Questo è probabilmente l'unico momento esplicito dell'intero film poiché, con la sua camera tenuta a una distanza rispettosa, Guiomar preferisce osservare gli abitanti di case diverse, alcuni dei quali a cena. Tenendosi ben al di fuori dell’inquadratura, guardando come dall’esterno, il regista vuole testimoniare la vita quotidiana. È un luogo di panni stesi, trombe delle scale alla Hitchcock e atmosfera domestica. Potrebbe non essere esattamente la felicità, ma è casa. Queste persone non vengono spostate a causa di problemi con gli edifici, ma per il guadagno di qualcun altro.
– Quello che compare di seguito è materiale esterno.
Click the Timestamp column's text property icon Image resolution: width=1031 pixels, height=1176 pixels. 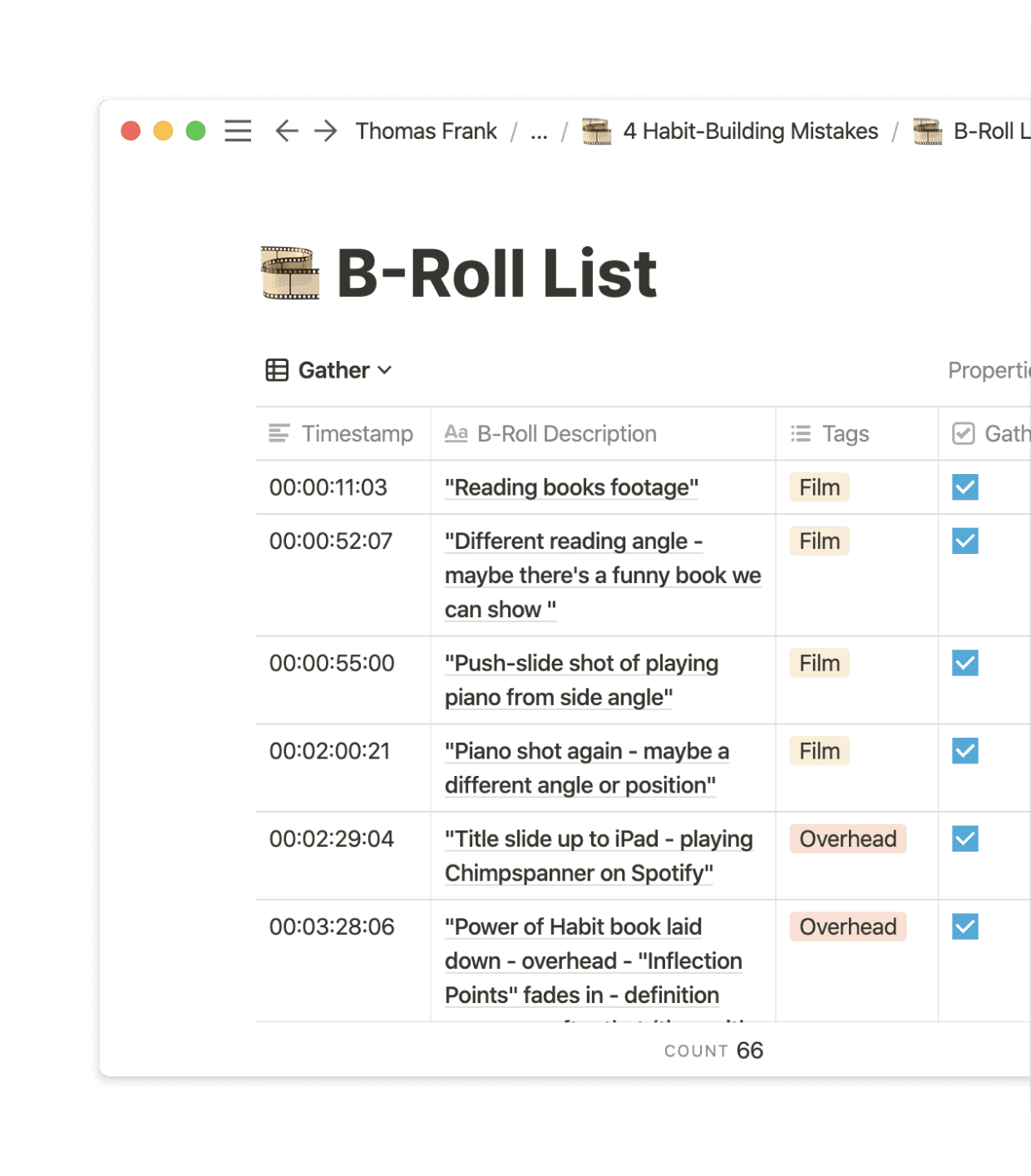279,433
Guiomar ci mostra l'umanità di coloro che vivono in una presunta crackhouse. La canzone che contiene il titolo del film parla di Aleixo e descrive un posto che vuoi evitare, ma in cui la realtà è diversa. Il regista sta attento a non romanticizzare queste vite, mostrando le difficoltà dei meno privilegiati. Invece di aiutarli, la città vuole condannarli.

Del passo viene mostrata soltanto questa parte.